Nesta altura surge, especialmente hoje, uma objecção: esta imagem de Cristo, que realiza em Si mesmo a própria palavra, isto é, as bem-aventuranças da pobreza, da mansidão e da não resistência (cfr. Mt 5, 38), é o Cristo verdadeiro? É, para nós, o Cristo, o verdadeiro Cristo? E onde está o Cristo Pantocrator, o Cristo forte, o Rei dos Reis, o Senhor dos dominadores (cfr. Apoc 19, 11 ss.)? Onde está o Cristo reformador (cfr. Mt 5, 22), o Cristo polémico, com as Suas contestações (cfr. Ibid. 20) e com os Seus anátemas (cfr. Mt 11, 20; Lc 10, 12-15: etc.), o Cristo libertador e o Cristo da violência (cfr. Mt 11, 12)? O cristianismo da violência e a teologia da revolução não são temas de actualidade? Depois de se falar tanto de paz, a tentação da violência, como suprema afirmação de liberdade e maturidade, como único meio de reforma e de redenção, é tão forte que algumas pessoas até propõem uma «teologia da violência e da revolução »; e, muitas vezes, os factos correspondem às teorias excitantes ou, pelo menos, às tendências à libertação da «desordem constituída». Procura-se, então, ter Cristo do próprio lado para justificar certas atitudes desordenadas, demagógicas e rebeldes, com os Seus gestos e palavras.

Este modo de falar é usado por muitas pessoas. Nós próprio nos referimos a ele outras vezes. Por agora vamos dar um só conselho. Diante desta suposta contradição entre a figura do Cristo manso e humilde, do Cristo bom Pastor, do Cristo crucificado por amor, e a figura do Cristo viril e severo, indignado e combativo, é preciso reflectir bem e verificar como são referidos os factos nos documentos originários: os Evangelhos, o Novo Testamento, a Tradição autêntica e coerente, e na sua genuína interpretação. Parece-nos necessário chamar a devida atenção para este ponto, especialmente para a complexidade da figura de Cristo: para o facto que Ele é, sem dúvida, contemporâneamente, manso e forte, assim como também é, ao mesmo tempo, homem e Deus; depois, para a verdadeira reacção, certamente nem política nem anárquica, que a energia reformadora de Cristo introduz no mundo decaído e corrompido, isto é, para as verdadeiras esperanças que Ele propõe à humanidade.

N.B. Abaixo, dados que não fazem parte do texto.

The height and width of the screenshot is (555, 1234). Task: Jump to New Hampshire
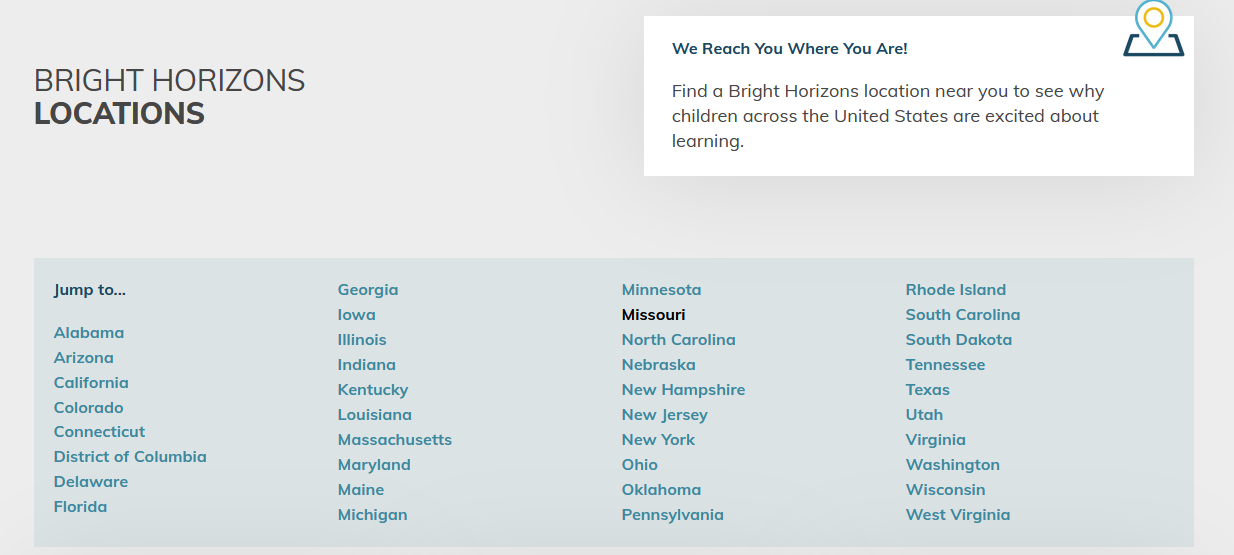pos(683,390)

E, assim, podemos ver que a figura de Cristo, sem alterar o encanto da Sua misericordiosa doçura, apresenta também um aspecto grave e forte, temível, se quiserdes, que é contrário à mesquinhez, às hipocrisias, às injustiças e às crueldades, mas sem nunca ser destituído de uma soberana irradiação de amor. É só o amor que O define Salvador. É somente pelo caminho do amor que podemos aproximar-nos d'Ele, imitá-Lo e introduzi-Lo nas nossas almas e nos acontecimentos sempre dramáticos da história humana.

Sim, poderemos contemplar o Cristo, que habitou entre nós e compartilhou a nossa condição terrena para infundir nela a Sua mensagem salvífica e para nos predispor para esta plena salvação; havemos de O contemplar « cheio de graça e de verdade » (Jo 1, 14).

A fé e o amor são os olhos de que agora dispomos para O poder ver, de algum modo, ou melhor, para O antever.